ホッブズの「意見」概念のもつ逆説--連帯の哲学(005)

ホッブズの「意見」概念のもつ逆説
 ホッブズは、意識と良心をともに意味しうるコンシャンスを意見オピニオンと同意のものとみなした。これが後に大きな影響を行使した。ホッブズの国家は、君主の権威だけに基づき、臣民の確信や信条には拘束されない。「臣民は国家機構として客体化された公共性からは締め出されているゆえに、彼らの主義主張の争いは、裁決不可能であり、それどころか政治の領域からまったく追放されている」(ハーバーマス『公共性の構造転換』旧版、p.129)。市民の見解の違いは政治的な意味をもたない。

 ホッブズが彼の国家によって解決しようとした宗教的な内乱は、宗教的に中立な政府当局のもとで終結するはずである。「宗教は私事であり、私的信念である。それは国家にとっては重要ではない。国家にとって、どの宗派も他の宗派なみの価値しかない。こうして宗教的良心はたんなる意見となる」(p.129-130)。

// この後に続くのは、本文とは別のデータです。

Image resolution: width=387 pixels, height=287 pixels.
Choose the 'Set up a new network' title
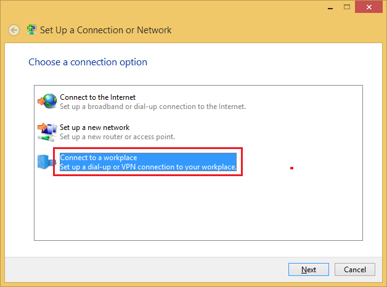point(94,127)
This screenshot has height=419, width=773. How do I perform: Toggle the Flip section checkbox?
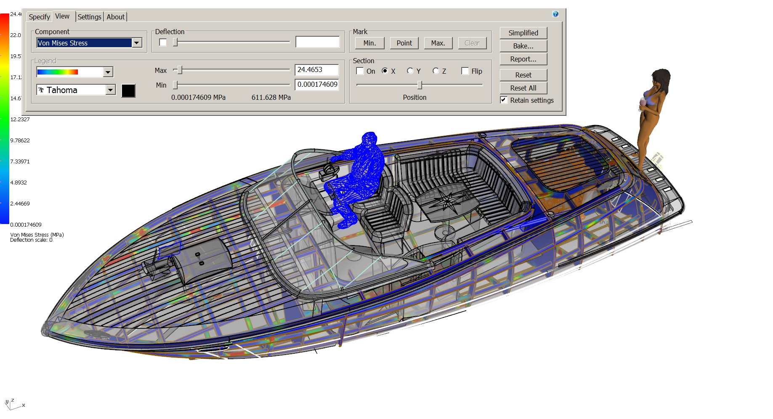tap(465, 71)
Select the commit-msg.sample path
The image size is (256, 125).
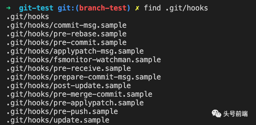[x=67, y=25]
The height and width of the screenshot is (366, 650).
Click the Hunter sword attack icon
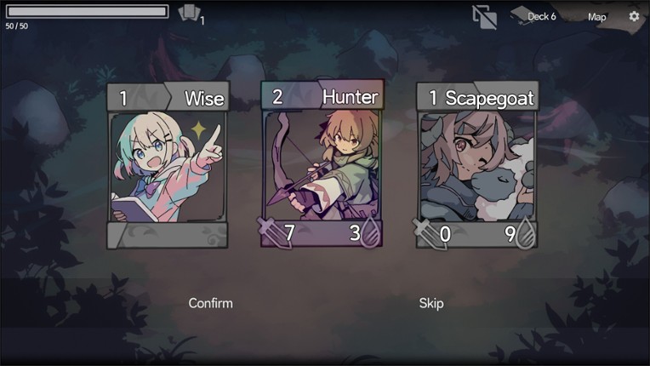274,233
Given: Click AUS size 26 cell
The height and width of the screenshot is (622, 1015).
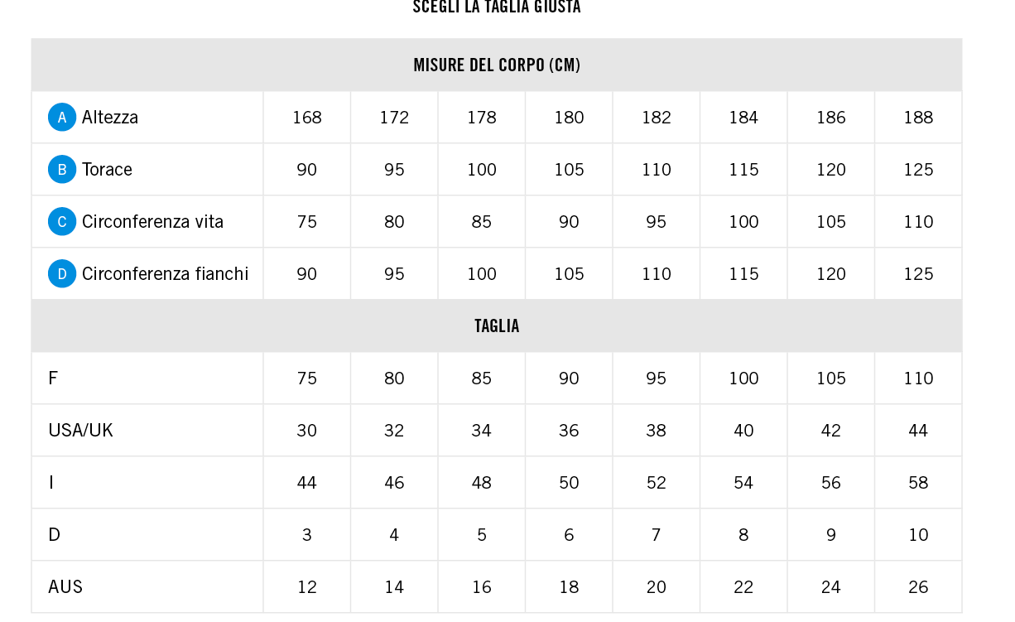Looking at the screenshot, I should [918, 586].
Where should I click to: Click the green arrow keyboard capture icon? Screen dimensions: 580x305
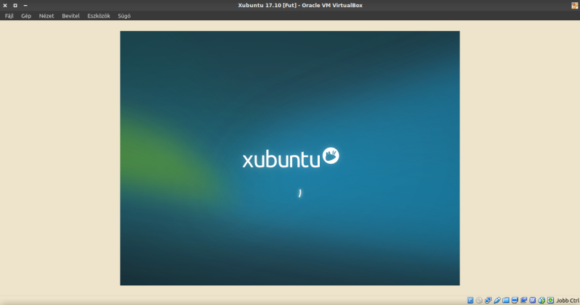pos(550,300)
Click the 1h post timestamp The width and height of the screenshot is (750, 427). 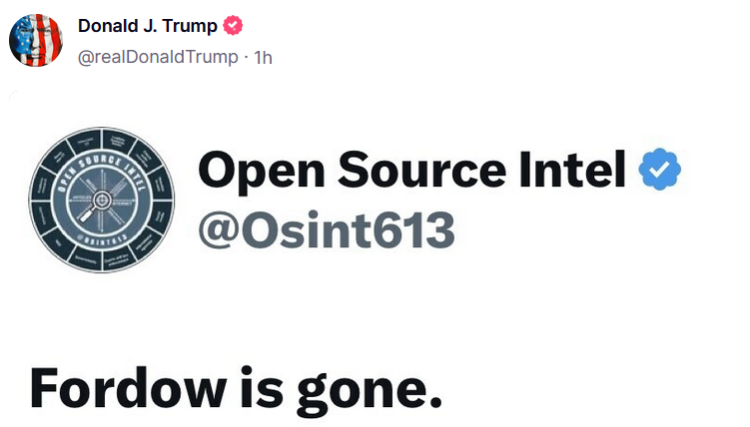click(263, 58)
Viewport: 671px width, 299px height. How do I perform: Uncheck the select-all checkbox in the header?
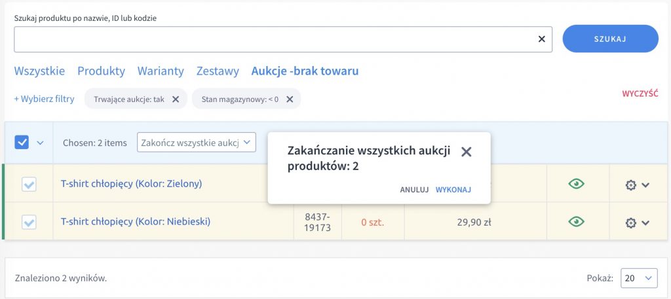(x=22, y=142)
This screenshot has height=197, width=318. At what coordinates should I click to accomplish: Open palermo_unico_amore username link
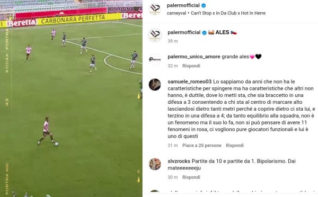coord(194,57)
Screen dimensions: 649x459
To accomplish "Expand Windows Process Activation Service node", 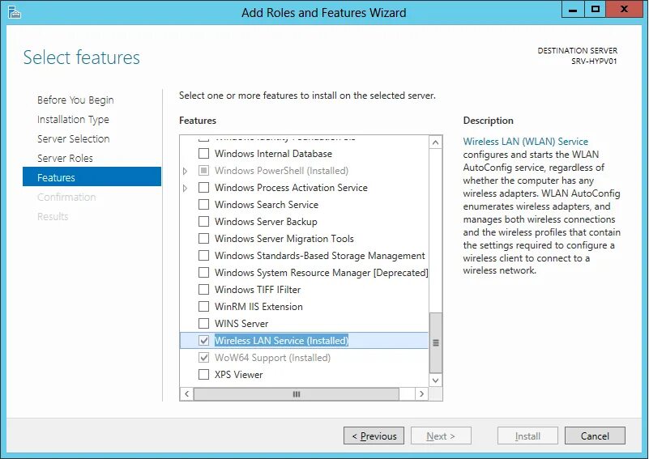I will click(186, 188).
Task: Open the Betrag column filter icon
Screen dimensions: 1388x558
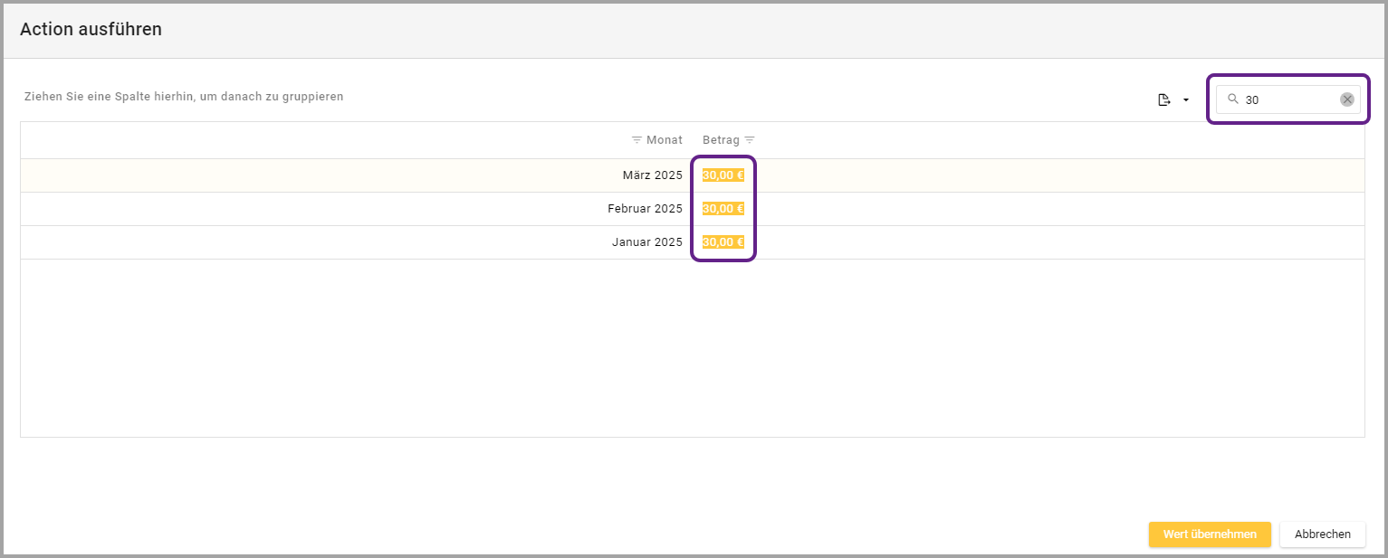Action: [750, 140]
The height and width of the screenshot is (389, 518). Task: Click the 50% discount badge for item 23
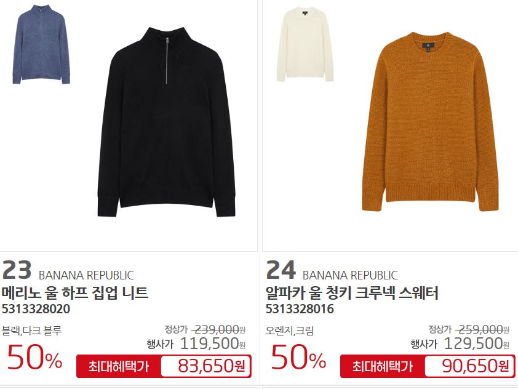[34, 357]
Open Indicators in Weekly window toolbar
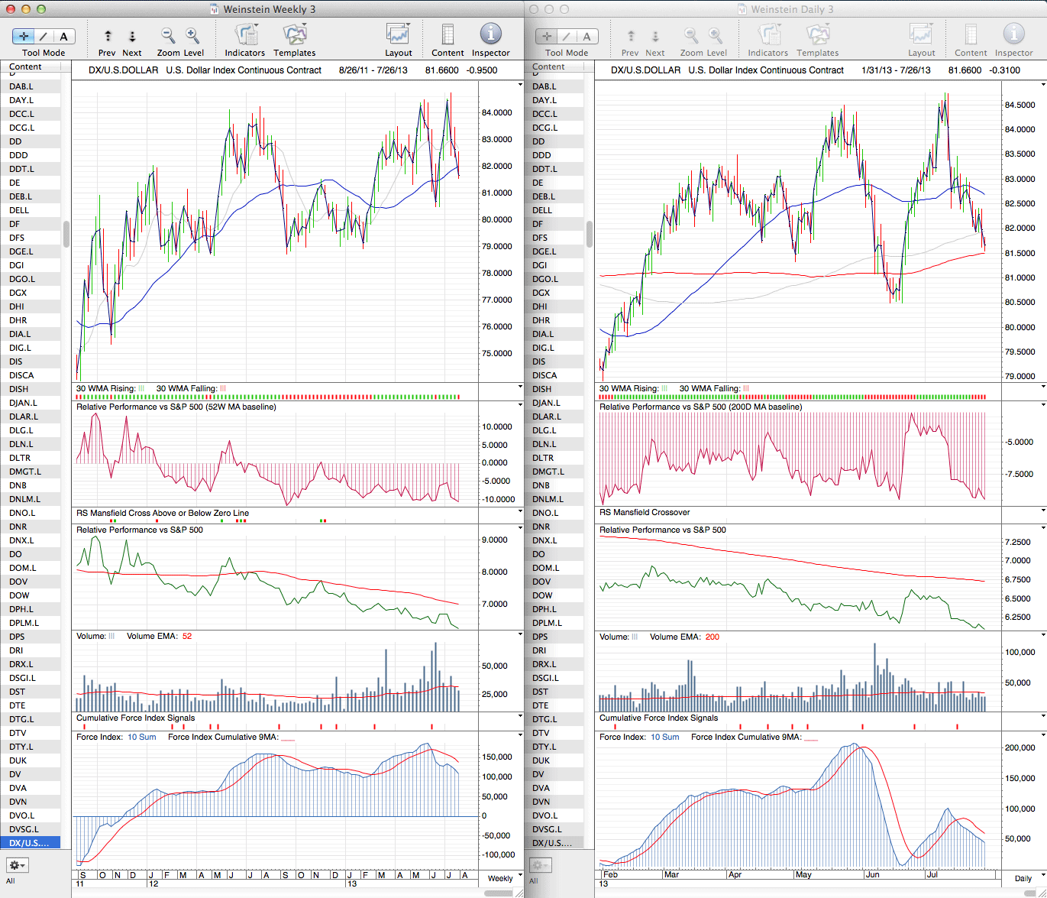Viewport: 1047px width, 898px height. coord(245,35)
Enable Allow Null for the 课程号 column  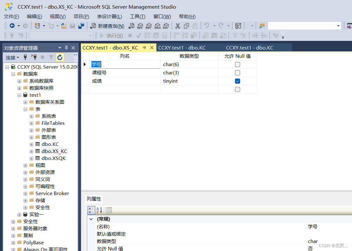[237, 72]
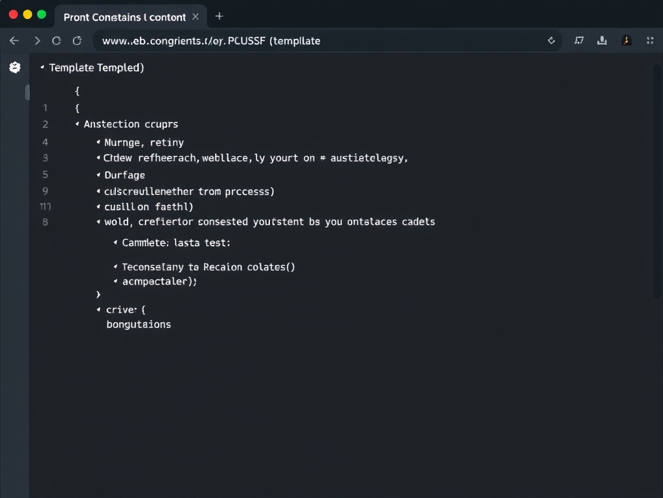This screenshot has height=498, width=663.
Task: Toggle the fold arrow on the Nurnge line
Action: [97, 142]
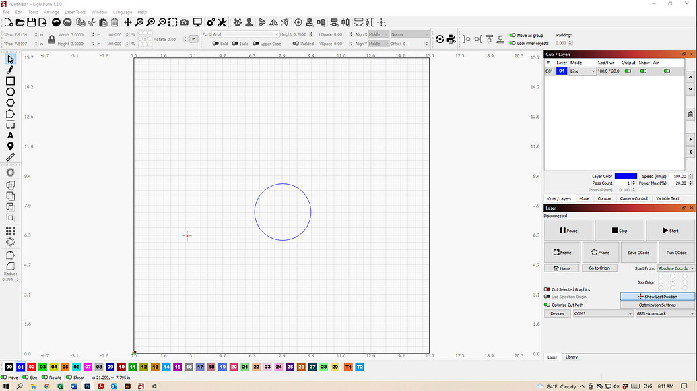Switch to the Console tab
Screen dimensions: 697x391
(x=604, y=198)
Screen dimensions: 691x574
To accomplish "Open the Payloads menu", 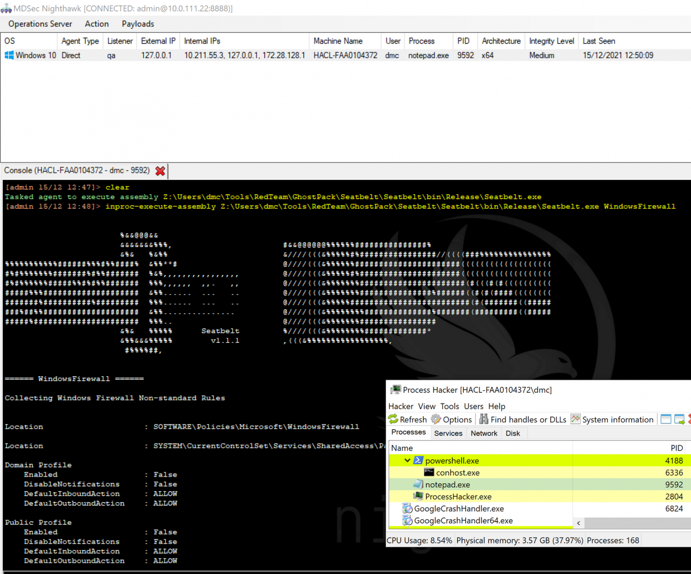I will coord(138,24).
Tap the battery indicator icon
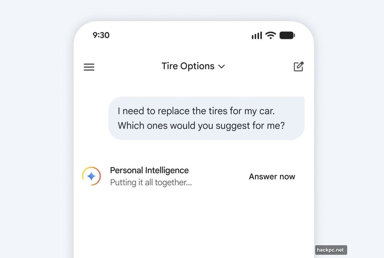 click(287, 35)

 そしてホッブズは信仰や判断や推量などのすべての作用を、「意見」の圏内に引き入れて水平化する。市民の良心は宗教的なものを含めてたんなる「意見」となる。ここで奇妙な逆説が発生する。「宗教と財産を私有化し、市民的私人を教会や身分国家的中間権力などの半公共的拘束から追放することによって、彼らの私的意見がかえって勢力をえるようにした」(p.130)ことになる。「ホッブズ宗教的信念の価値を格下げにしたことは、実は私的信念一般の格上げに通じるものだった」(同)。